» **Parts of the exercise**
1: In the information-criteria documentation, rewrite the paragraph beginning "where" as a list that defines each symbol it explains.
2: Using the information-criteria documentation, decide whether each statement is true. Answer yes or no, and quote the exact words that settle it.
(a) BIC and EBIC are still computed when tau is not provided.
(b) The EBIC tuning parameter gamma has a default of 0.5.
(c) With verbose set to True, a summary table is logged at DEBUG level.
3: In the information-criteria documentation, what default value does select_by_ic give to p_param?
***** Selected passage *****
Compute all information criteria and optionally compare to ground truth.

Parameters:

p_param (float) – PASTIS significance level.
tau (float or None) – Total trajectory time. If provided, BIC and EBIC are included; otherwise they are skipped.
gamma (float, default 0.5) – EBIC tuning parameter.
true_support (optional) – Ground-truth support and coefficients for overlap metrics.
true_coeffs (optional) – Ground-truth support and coefficients for overlap metrics.
Phi_test (optional Array) – Held-out design matrix for predictive NMSE.
verbose (bool) – If True, log a summary table at INFO level.

Returns:

Keyed by IC name, each value is a dict with k, support, score, coeffs, and optionally overlap and predictive-NMSE entries.

Return type:

dict

best_coeffs_by_k: list¶

best_info_by_k: list¶

best_support_by_k: list¶

method: str¶

p: int¶

second_info_by_k: list¶

second_support_by_k: list¶

select_by_ic(name, *, p_param=0.001, tau=None, gamma=0.5)[source]¶

Return the support that maximises a given information criterion.

[Model selection] Information criteria for sparse model selection

\[\begin{split}\text{AIC}(k) &= \mathcal{I}(k) - k \\ \text{BIC}(k) &= \mathcal{I}(k) - \tfrac{1}{2}\,k\,\ln\tau \\ \text{EBIC}(k) &= \text{BIC}(k) - 2\gamma\,\ln\binom{n_0}{k} \\ \text{PASTIS}(k) &= \mathcal{I}(k) - k\,\ln(n_0 / p_0) \\ \text{SIC}(k) &= \mathcal{I}(k) - k\,\ln(\mathcal{I}_{\text{total}})\end{split}\]

where \(\mathcal{I}(k)\) is the log-likelihood gain with k basis terms out of \(n_0\) candidates, \(\tau\) is the total trajectory time, \(p_0\) is the PASTIS significance level, and \(\gamma \in [0,1]\) controls EBIC stringency.

References

AIC — Akaike, H. (1974). “A new look at the statistical model identification.” IEEE Trans. Automat. Control, 19(6), 716–723.
BIC — Schwarz, G. (1978). “Estimating the dimension of a model.” Ann. Statist., 6(2), 461–464. The continuous-time formulation \(\tfrac{k}{2}\ln\tau\) follows from the Laplace approximation of the SDE marginal likelihood (Gerardos & Ronceray, 2025).
EBIC — Chen, J. & Chen, Z. (2008). “Extended Bayesian information criteria for model selection with large model spaces.” Biometrika, 95(3), 759–771.
***** Records shown *****
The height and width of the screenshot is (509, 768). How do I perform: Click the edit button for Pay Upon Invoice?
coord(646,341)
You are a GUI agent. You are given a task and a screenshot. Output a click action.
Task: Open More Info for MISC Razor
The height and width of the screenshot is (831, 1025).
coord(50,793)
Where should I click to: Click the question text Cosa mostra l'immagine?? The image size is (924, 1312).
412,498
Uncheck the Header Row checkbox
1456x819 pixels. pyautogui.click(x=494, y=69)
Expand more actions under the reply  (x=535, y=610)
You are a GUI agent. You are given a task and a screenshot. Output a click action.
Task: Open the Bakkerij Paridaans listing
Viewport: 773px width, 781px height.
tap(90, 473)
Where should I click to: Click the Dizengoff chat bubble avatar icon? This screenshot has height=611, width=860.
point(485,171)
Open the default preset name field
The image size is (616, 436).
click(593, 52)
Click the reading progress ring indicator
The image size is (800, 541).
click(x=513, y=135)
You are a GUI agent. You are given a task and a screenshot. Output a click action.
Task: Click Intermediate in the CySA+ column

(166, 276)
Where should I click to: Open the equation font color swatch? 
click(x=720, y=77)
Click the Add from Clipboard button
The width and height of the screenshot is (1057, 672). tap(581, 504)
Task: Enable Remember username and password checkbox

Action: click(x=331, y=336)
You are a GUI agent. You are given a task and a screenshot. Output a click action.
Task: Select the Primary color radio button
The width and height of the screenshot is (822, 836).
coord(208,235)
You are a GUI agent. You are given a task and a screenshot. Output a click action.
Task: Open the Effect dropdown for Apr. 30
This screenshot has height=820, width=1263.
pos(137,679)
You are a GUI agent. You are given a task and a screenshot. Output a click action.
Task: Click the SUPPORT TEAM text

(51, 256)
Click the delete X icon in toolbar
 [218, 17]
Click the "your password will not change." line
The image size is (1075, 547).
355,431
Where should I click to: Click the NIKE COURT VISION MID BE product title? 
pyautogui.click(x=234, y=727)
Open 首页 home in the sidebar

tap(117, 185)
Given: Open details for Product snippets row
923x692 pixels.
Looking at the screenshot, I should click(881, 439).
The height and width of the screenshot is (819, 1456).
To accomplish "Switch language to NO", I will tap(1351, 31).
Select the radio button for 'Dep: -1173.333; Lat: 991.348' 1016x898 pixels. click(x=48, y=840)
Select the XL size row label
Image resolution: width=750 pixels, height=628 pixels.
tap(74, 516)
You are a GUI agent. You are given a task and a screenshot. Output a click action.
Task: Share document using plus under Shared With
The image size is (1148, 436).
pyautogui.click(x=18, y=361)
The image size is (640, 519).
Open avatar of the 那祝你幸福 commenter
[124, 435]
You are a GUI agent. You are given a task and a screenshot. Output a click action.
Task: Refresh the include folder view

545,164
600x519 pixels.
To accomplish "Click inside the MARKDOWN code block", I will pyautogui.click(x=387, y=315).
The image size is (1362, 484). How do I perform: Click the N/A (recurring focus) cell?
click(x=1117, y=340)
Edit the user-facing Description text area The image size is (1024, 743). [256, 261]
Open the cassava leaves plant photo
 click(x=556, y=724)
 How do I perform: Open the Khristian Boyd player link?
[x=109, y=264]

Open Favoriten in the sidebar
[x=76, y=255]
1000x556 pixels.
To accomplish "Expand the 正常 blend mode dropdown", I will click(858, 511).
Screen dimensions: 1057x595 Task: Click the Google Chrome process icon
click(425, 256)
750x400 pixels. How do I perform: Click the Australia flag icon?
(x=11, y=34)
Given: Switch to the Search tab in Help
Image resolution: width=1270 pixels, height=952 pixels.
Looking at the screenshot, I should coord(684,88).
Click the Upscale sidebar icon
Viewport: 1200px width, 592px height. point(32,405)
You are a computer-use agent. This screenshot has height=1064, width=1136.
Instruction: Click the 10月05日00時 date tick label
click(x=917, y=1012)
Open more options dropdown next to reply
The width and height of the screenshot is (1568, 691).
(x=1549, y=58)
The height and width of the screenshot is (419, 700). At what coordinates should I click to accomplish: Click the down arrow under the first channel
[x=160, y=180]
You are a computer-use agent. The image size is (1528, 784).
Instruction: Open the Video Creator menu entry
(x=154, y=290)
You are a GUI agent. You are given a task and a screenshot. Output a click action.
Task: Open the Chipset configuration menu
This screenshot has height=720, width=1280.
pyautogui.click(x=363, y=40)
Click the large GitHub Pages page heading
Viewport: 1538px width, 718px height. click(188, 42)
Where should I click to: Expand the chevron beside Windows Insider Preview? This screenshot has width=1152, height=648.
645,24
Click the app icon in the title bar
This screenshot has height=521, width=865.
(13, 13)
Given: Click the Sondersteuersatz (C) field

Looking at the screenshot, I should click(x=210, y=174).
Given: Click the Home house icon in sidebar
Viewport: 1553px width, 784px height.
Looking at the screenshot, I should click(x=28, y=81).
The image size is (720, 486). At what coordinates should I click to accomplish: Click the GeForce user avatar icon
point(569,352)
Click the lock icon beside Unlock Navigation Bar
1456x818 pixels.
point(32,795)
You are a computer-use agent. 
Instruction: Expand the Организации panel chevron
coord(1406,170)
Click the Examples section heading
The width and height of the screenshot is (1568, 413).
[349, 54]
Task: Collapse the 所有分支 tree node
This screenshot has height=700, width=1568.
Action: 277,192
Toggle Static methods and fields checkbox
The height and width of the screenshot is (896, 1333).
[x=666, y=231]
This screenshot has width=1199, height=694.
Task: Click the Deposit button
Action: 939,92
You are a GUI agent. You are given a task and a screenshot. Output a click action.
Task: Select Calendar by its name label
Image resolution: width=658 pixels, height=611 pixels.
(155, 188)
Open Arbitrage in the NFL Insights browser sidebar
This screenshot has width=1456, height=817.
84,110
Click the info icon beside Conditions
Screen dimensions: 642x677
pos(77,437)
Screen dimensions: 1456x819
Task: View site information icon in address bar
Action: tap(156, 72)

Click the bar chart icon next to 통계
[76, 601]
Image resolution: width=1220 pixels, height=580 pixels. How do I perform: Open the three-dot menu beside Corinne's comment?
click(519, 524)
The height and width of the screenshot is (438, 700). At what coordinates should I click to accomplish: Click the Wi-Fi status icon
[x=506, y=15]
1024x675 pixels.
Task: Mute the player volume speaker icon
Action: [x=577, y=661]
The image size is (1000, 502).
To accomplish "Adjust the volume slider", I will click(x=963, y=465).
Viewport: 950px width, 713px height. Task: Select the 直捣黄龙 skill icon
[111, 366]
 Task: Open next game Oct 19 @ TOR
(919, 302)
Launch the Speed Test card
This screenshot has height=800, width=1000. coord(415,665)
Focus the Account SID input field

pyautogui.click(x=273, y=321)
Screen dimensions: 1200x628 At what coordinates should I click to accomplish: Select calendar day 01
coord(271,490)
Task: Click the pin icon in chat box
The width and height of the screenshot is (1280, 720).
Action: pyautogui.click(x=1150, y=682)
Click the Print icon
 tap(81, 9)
*****
» **Task-by-task solutions**
1:
- I(k): the log-likelihood gain with k basis terms out of n0 candidates
- n0: the number of candidate basis terms
- τ: the total trajectory time
- p0: the PASTIS significance level
- γ: a value in [0,1] that controls EBIC stringency

2:
(a) No: "If provided, BIC and EBIC are included; otherwise they are skipped."
(b) Yes: "gamma (float, default 0.5) – EBIC tuning parameter."
(c) No: "If True, log a summary table at INFO level."

3: 0.001